The results are stored in an excel spreadsheet (broken down by participant and their answers) so you can share the results with the class and use the data to figure out the content/topics that students need more assistance. I had students say to me "I learned more today than I did all year because when I play a game I'm more motivated to learn and get engaged." I have to say that I had the most fun all year too just watching them get so excited about history.

QUIZLET: This a great site for kids to create flashcards that they can review on their phones instead of (or in between) Snapchatting, having "selfie sessions", stalking random people on Instagram and texting emojis to each other. 

WHYSAURUS: This is still in beta mode but I worked with these brilliant guys earlier in the year by having my students test out their pilot site for some of my lessons. The genesis of the site is that the creators were getting concerned with all the unsubstantiated arguments that they found online without concrete evidence. They created this site to provide a format that would allow for online discussions with arguments (claims and counterclaims) with reasoning behind them. I had my students use the site to participate in an online discussion about if John Brown should be celebrated as a martyr for his actions leading up to the Civil War. This site provided them with a visual structure for effectively crafting arguments that helped them write stronger essays. 

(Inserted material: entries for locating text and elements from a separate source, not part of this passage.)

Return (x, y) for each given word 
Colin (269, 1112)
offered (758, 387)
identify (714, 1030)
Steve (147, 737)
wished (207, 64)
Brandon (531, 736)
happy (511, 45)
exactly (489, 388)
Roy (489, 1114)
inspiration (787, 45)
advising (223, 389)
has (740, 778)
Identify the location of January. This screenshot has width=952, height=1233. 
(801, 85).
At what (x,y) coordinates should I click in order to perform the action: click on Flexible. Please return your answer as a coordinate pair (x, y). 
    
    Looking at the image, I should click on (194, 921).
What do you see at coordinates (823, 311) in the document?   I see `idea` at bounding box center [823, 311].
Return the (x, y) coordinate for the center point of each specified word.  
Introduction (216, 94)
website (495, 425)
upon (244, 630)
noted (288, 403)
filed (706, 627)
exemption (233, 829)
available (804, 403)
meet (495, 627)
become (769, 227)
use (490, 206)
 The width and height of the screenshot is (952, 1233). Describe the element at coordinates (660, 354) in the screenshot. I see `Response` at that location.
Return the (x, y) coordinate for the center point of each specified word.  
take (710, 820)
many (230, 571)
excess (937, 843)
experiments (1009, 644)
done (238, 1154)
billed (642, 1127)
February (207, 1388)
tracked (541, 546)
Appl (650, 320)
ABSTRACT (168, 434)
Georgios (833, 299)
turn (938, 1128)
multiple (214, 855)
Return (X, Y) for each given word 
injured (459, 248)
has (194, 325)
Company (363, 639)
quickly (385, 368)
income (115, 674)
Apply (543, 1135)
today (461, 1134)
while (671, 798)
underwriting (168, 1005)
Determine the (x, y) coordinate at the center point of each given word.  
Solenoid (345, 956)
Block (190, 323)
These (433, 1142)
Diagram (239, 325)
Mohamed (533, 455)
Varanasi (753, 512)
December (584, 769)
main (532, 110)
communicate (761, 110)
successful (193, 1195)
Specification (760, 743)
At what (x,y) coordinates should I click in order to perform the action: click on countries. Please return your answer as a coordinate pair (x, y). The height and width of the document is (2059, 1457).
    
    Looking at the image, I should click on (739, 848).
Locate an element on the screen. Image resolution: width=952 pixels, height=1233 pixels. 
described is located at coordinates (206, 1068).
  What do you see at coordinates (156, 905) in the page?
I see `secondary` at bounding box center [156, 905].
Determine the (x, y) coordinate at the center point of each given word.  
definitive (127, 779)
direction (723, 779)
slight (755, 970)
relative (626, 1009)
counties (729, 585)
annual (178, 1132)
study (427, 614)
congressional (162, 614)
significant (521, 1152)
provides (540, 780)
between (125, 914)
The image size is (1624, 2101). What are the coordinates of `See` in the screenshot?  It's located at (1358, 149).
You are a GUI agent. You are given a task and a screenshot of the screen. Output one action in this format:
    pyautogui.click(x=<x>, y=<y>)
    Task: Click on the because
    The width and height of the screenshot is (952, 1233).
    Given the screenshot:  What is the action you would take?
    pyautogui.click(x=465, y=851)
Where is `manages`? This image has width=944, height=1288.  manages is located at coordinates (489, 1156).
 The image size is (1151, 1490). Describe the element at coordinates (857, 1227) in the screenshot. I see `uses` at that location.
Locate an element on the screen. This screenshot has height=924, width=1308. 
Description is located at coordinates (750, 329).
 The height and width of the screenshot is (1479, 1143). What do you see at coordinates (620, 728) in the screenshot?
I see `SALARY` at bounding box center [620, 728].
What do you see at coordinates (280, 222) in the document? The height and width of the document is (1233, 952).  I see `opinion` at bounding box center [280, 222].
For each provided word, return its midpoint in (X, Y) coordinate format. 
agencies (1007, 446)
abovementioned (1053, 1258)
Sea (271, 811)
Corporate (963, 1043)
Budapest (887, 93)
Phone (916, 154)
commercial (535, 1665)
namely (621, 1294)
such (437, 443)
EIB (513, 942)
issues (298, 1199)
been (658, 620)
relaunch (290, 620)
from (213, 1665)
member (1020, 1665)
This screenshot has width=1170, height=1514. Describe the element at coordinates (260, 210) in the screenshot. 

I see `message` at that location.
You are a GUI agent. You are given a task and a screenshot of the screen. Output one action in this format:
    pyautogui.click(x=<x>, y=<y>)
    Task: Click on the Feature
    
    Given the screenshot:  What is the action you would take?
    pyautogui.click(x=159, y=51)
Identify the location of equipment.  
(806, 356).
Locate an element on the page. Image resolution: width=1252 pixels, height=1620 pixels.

Note: This list of ed tech I love is not exhaustive but just what I've used the most this year. 


When I left the online space fourteen years ago to teach, I had no idea how much my two careers would end up intersecting. Throwing these different apps, sites, and programs into my teaching toolkit has engaged my students in ways I didn't think was possible. Just the other day a student used the song One More Time in her playlist for the 1920s/1930s Unit. Now I can associate that song with my achievements as a teacher instead of my longstanding record of attending the most industry parties in one week.